Rial Devaluation Triggering Inflation
BMI View: The Central Bank of Iran undertook a de facto devaluation of the rial in the official market on July 6. The value of the unit will likely drop in unregulated market transactions as a result, while food prices are likely to spike, ensuring that consumer price inflation remains elevated in 2013.
In a sign of ongoing economic stress, the Central Bank of Iran (CBI) listed the price of the rial to IRR24,779/US$ on its website on July 6, compared to the previous official rate of IRR12,260/US$. The central bank did not issue any statement explaining the change. That said, Iranian Mehr and ISNA news agencies said that the rate would replace the previous official rate.

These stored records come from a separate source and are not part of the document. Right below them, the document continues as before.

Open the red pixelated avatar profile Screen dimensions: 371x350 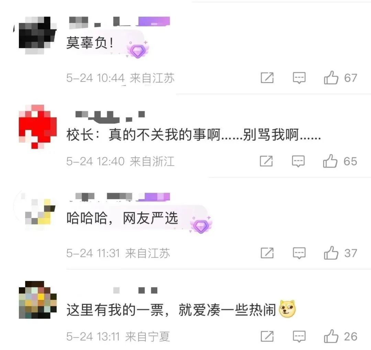[x=38, y=127]
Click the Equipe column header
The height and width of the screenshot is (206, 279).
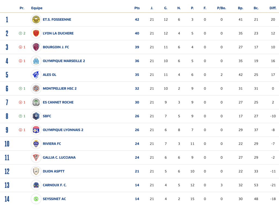tap(37, 8)
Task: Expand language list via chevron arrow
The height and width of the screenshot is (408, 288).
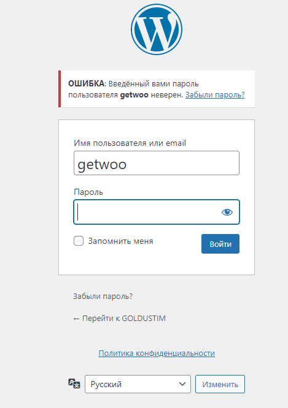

Before the move, Iran's used a multiple-tier foreign exchange system. The official IRR12,260/IRR rate was used to purchase strategic imports, a foreign exchange centre used a flexible rate near the IRR25,000/US$ level for the imports of capital goods and industrial materials, while the currency traded freely in the unregulated market. That said, the CBI has been gradually allowing fewer importers to buy dollars at the IRR12,260/US$ rate over the past quarters. For instance, the bank excluded importers of several staple goods - including meat, chicken, cooking oil, sugar and rice - and medicines from benefitting from the subsidised official rate on April 24. The bank was providing dollar at the IRR12,260/US$ rate only to importers of wheat, barley, corn and soya before July 6.